Contributed by Lawrence C. Kenyon, MD, PhD,1 Herbert I. Goldberg, MD,2 Dennis L. Kolson, MD,3 PhD, Ronald G. Collman, MD,4 and Ehud Lavi, MD1
1Division of Neuropathology, Department of Pathology and Laboratory Medicine, 2Division of Neuroradiology, Department of Radiology, and 3Department of Neurology and 4Medicine, University of Pennsylvania Medical Center, Philadelphia, PA 19104
Published on line in May 1998
This was a 36 year old man known to be infected with HIV for 3 years but was clinically well until he presented with decreased visual acuity, back pain and mild leg weakness. He was diagnosed with CMV retinitis and cauda equina polyrediculitis and was treated with intravenous daily gancyclovir. He remained stable for 4 months when he developed high spiking fevers and headache. CSF examination revealed glucose of 30 mg/dL, protein 145 mg/dL, 90 RBC's, and 369 WBC's (70% segmented neutrophils, 30% monocytes). Gram stain, bacterial culture, India ink preparation, cryptococcal antigen, AFB smear, and cytology of the CSF were all negative. Therapy was isoniazid (INH), rifampin, ethambutol and pyrazinamide (PZA) for possible tuberculosis was added to his regimen of gancyclovir. Several days later he developed severe bilateral radicular leg pain, leg weakness and urinary retention which slowly improved over the next few months. He then developed two weeks of episodic fevers of 1020F and severe headaches. Over the course of two days, he developed severe dysphagia to both liquids and solids resulting in profound dehydration.

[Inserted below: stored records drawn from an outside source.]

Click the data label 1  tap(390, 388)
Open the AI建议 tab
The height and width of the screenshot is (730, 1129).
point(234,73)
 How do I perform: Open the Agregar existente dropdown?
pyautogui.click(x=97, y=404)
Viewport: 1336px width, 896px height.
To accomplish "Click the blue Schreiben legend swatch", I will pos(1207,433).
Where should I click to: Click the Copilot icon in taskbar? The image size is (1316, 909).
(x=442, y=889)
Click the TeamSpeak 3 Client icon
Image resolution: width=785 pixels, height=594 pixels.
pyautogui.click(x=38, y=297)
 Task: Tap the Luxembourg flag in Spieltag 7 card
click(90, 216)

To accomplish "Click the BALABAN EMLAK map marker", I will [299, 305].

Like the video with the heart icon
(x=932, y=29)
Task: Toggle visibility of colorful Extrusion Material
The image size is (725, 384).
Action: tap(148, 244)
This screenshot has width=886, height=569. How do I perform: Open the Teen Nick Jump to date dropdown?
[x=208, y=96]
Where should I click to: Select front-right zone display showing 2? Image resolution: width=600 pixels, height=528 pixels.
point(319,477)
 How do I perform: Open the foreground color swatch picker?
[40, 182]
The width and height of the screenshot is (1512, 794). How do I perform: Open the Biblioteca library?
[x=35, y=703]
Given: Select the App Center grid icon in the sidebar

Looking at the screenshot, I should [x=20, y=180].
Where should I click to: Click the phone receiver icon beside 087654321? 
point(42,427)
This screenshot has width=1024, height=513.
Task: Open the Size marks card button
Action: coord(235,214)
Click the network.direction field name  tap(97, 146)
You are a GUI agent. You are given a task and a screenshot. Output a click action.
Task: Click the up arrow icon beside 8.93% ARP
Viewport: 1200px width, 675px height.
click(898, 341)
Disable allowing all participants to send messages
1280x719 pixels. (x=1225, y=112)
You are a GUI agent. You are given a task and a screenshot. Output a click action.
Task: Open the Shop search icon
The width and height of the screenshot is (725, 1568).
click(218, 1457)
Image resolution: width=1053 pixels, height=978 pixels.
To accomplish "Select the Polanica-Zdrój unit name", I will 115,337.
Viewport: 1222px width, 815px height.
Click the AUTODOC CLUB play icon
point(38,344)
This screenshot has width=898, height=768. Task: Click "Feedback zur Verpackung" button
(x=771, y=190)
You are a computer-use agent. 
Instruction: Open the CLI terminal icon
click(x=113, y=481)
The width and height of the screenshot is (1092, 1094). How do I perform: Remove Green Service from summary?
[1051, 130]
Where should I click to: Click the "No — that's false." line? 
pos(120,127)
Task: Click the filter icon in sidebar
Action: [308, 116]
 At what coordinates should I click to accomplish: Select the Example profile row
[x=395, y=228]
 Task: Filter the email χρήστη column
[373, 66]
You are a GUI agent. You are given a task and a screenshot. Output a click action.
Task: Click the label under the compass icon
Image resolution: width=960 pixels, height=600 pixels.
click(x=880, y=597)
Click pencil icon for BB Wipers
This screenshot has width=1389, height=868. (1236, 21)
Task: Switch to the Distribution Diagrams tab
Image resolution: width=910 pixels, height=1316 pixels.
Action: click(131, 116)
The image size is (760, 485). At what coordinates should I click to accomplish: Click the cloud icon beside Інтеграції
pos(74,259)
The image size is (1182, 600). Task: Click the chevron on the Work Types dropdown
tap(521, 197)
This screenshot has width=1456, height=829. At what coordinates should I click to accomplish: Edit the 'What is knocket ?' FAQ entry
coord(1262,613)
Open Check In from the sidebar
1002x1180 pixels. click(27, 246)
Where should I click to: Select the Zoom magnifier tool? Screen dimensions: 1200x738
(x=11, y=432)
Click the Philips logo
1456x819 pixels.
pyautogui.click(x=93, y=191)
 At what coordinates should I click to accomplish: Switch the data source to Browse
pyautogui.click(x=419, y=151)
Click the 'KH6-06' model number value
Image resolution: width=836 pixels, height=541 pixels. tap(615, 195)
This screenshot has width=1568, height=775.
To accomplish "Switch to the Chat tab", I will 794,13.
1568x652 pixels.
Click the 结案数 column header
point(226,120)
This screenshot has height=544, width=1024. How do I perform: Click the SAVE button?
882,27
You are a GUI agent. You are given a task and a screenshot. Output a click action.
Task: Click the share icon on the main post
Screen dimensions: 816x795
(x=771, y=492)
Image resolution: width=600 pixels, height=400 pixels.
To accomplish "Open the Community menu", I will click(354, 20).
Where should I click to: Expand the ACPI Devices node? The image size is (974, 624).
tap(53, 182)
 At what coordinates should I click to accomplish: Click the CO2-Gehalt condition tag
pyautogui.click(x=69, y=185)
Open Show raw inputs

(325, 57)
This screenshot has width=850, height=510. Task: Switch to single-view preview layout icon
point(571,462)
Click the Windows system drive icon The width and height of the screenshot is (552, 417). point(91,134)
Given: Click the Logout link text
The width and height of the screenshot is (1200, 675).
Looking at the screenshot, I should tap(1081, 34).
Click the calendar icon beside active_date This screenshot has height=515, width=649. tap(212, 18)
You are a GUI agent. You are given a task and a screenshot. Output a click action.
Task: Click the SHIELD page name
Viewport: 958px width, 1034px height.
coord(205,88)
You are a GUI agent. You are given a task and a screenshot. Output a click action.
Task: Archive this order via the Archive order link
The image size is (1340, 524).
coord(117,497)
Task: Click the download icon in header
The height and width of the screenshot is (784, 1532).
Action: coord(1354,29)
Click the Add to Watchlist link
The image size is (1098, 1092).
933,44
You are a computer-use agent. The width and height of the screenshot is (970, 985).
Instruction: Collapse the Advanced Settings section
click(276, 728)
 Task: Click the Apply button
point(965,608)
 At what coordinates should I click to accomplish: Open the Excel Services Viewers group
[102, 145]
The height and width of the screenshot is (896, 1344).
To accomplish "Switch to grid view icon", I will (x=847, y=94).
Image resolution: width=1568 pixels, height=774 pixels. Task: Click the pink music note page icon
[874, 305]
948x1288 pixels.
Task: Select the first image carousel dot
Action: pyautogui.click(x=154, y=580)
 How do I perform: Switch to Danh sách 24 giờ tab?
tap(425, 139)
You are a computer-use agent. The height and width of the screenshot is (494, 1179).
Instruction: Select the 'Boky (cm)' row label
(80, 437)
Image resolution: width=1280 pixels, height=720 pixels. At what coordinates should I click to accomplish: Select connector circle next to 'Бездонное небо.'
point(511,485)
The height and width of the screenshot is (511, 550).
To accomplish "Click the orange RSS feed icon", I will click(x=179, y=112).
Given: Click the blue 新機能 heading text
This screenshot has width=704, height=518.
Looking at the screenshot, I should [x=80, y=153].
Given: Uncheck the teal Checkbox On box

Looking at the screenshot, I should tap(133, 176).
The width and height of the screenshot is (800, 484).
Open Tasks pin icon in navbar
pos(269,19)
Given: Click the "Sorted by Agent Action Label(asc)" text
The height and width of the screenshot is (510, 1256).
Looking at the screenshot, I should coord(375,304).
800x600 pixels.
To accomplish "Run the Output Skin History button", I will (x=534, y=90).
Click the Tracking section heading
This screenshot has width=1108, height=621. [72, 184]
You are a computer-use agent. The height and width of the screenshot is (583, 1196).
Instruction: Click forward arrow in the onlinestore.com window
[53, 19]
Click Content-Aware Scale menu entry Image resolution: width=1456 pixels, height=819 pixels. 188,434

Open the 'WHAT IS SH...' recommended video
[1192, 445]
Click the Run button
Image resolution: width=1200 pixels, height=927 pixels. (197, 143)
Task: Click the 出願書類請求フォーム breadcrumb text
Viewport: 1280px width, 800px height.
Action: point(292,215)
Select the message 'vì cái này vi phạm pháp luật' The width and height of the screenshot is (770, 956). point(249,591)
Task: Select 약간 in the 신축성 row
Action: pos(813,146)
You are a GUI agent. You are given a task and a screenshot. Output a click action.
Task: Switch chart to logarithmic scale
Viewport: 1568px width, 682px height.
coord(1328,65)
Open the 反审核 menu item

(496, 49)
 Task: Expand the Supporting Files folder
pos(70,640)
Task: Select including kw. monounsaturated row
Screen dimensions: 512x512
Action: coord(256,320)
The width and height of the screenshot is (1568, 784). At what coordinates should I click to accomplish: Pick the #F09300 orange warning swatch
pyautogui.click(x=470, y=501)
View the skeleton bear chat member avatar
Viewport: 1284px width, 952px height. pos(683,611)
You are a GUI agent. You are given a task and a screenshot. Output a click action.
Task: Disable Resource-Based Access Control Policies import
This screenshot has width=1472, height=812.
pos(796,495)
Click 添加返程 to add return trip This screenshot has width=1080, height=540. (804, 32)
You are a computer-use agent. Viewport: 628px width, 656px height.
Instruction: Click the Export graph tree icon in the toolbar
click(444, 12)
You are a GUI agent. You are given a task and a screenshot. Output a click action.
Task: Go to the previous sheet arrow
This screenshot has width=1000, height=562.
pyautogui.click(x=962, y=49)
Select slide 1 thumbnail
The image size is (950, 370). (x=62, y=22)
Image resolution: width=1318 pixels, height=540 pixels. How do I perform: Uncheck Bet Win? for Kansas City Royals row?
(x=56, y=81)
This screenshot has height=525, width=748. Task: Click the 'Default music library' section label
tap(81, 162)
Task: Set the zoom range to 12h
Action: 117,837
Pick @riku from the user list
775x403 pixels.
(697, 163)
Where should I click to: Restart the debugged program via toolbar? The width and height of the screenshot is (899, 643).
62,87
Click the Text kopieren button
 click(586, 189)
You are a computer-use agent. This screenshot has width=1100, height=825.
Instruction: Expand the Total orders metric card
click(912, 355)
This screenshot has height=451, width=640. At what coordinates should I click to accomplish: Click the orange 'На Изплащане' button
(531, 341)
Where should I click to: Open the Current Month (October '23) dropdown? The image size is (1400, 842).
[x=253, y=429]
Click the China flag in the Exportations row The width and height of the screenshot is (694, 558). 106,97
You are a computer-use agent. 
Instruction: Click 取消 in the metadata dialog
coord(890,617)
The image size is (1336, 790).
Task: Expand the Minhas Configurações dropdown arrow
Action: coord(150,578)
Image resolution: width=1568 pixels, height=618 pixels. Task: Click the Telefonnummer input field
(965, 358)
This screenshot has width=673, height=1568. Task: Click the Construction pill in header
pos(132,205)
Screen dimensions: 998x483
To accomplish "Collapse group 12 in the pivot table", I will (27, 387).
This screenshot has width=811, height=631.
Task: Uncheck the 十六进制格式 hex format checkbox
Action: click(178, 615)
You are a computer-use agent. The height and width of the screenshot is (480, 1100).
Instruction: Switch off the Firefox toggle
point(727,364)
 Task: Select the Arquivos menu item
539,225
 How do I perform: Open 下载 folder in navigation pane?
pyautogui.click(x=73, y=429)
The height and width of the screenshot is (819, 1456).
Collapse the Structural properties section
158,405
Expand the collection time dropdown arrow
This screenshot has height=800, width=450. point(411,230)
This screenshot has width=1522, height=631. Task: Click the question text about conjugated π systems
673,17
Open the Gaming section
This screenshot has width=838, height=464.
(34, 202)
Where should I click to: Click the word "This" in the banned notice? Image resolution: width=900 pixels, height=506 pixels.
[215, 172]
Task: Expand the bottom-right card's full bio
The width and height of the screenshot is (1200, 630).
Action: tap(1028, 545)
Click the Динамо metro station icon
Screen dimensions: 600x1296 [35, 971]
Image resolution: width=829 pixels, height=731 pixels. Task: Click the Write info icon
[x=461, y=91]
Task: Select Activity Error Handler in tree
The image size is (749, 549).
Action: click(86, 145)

On admission he was tachycardic, and normotensive. He had oral thrush. The remainder of his general physical examination was normal. He was alert and fully oriented with dysarthric speech but normal language function. His memory was mildly impaired. Fundoscopic examination revealed bilateral retinal changes consistent with acute and chronic CMV retinitis and HIV retinopathy. He had a bilateral course horizontal end gaze nystagmus, with both upward and downward gaze. He had right peripheral 7th nerve palsy, and diminished gag reflex bilaterally. On motor examination, the arms were normal, however, he had bilateral leg weakness of 4 to 4+/5 with the right leg slightly stronger than the left. Cold sensation was diminished in a patchy distribution over the right leg but tactile and vibratory sensation were normal. Tendon reflexes were diminished to absent throughout and his gait was unsteady. Routine laboratory studies revealed anemia, mild leukopenia, and moderately abnormal LFT's.
On the fifth hospital day the patient had a barium swallowing study to evaluate the patient's dysphagia. He suddenly developed severe respiratory distress due to massive barium aspiration. Despite broad spectrum antibiotic therapy the patient expired two days later.